## start Supplied data
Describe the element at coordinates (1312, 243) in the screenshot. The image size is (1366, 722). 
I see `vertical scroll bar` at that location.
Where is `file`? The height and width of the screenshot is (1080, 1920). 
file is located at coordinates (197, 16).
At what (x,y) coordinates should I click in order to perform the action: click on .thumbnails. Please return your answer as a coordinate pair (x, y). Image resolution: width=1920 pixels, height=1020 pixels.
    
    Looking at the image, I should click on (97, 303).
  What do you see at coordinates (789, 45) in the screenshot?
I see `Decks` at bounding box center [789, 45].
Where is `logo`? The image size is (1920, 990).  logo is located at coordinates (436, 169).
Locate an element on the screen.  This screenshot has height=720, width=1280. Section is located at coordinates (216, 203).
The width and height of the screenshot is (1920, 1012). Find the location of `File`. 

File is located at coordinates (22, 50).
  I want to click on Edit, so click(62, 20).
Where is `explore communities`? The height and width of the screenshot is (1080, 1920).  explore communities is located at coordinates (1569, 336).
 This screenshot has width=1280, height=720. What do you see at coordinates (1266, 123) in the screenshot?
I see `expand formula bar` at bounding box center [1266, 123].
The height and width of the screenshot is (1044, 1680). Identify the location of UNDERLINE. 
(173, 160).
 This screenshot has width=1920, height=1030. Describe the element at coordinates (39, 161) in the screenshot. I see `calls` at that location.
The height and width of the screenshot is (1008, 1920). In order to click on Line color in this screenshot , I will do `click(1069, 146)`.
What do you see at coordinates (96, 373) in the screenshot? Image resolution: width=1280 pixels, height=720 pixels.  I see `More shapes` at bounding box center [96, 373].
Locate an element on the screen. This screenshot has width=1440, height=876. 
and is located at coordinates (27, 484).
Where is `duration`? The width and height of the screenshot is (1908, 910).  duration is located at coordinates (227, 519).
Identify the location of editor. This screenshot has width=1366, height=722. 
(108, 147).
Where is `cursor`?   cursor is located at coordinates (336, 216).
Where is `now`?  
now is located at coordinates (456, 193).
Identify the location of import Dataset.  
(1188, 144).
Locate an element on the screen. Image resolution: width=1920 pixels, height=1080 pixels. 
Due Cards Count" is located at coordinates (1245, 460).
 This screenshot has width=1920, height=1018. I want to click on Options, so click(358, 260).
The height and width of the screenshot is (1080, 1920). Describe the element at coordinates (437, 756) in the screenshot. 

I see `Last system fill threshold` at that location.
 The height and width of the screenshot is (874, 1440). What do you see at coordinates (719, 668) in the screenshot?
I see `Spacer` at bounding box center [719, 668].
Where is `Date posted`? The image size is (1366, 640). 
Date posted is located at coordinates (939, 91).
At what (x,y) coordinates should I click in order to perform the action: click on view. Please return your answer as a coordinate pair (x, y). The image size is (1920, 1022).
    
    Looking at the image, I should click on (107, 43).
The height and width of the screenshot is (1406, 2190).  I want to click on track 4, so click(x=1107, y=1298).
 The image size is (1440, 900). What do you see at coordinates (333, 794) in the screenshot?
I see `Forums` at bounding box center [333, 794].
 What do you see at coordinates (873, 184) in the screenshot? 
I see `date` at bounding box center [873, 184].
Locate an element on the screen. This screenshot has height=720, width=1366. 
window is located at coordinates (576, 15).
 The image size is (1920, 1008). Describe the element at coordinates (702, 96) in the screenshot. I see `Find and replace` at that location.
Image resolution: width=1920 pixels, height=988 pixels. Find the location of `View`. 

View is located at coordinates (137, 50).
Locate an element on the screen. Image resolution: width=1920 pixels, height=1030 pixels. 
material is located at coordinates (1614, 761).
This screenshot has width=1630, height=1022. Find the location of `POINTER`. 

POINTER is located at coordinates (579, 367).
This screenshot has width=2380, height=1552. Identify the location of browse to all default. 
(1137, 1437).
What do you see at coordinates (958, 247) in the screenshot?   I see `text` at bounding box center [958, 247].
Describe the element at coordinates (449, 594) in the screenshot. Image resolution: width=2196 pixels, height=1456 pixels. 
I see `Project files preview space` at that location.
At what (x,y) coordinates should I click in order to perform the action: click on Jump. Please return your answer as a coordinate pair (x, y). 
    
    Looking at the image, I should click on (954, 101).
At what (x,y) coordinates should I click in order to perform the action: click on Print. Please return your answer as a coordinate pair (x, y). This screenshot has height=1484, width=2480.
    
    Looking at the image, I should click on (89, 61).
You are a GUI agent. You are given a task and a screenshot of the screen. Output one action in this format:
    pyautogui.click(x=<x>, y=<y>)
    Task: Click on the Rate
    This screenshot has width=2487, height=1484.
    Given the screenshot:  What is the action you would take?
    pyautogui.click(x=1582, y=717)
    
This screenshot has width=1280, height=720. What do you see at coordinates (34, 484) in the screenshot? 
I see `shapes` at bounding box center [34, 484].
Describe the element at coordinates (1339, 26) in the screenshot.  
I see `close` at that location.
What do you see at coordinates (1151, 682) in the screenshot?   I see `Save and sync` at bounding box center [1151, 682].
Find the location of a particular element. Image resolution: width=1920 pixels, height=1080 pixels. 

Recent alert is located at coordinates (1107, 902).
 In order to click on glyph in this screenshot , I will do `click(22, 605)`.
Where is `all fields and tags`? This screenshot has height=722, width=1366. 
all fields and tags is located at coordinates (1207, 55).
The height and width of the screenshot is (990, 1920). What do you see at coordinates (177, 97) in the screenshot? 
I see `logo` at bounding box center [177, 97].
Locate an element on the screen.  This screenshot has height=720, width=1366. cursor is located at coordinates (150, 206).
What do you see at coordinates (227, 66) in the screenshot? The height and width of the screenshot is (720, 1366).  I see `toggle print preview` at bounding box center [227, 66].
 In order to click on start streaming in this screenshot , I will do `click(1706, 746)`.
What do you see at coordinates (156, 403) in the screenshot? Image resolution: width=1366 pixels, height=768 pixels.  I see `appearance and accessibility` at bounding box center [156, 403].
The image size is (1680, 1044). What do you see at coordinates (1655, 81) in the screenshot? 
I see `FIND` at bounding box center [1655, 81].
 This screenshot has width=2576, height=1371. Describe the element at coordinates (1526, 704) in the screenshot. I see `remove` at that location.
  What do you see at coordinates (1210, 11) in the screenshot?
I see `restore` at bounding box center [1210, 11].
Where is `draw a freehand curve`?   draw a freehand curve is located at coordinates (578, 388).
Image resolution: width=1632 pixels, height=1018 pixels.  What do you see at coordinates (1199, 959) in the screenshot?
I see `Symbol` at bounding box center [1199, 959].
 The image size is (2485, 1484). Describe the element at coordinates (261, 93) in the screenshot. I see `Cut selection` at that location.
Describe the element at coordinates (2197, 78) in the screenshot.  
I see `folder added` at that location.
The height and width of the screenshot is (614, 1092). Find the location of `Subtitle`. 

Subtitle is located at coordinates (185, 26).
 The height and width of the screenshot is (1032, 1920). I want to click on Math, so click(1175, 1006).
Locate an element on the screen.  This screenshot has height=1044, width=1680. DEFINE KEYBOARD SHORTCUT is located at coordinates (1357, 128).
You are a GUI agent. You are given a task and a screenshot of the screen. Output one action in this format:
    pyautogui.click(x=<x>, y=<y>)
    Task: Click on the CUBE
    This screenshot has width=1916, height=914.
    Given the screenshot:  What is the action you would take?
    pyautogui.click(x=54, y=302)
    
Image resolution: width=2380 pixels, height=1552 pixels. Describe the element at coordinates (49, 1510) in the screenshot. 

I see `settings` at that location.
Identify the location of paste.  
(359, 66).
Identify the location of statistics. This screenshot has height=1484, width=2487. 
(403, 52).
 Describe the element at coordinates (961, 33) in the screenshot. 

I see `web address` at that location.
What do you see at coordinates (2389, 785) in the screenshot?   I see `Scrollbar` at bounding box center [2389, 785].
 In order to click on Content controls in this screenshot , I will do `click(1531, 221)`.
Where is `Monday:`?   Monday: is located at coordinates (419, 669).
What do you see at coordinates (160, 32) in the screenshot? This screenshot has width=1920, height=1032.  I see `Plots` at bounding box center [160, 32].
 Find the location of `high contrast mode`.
## end Supplied data
Which lines run from the one containing "What do you see at coordinates (227, 66)" down to the one containing "What do you see at coordinates (156, 403)"? Quote everything from the first through the last of them, both included, without changing a character.

What do you see at coordinates (227, 66) in the screenshot? The height and width of the screenshot is (720, 1366).  I see `toggle print preview` at bounding box center [227, 66].
 In order to click on start streaming in this screenshot , I will do `click(1706, 746)`.
What do you see at coordinates (156, 403) in the screenshot? Image resolution: width=1366 pixels, height=768 pixels.  I see `appearance and accessibility` at bounding box center [156, 403].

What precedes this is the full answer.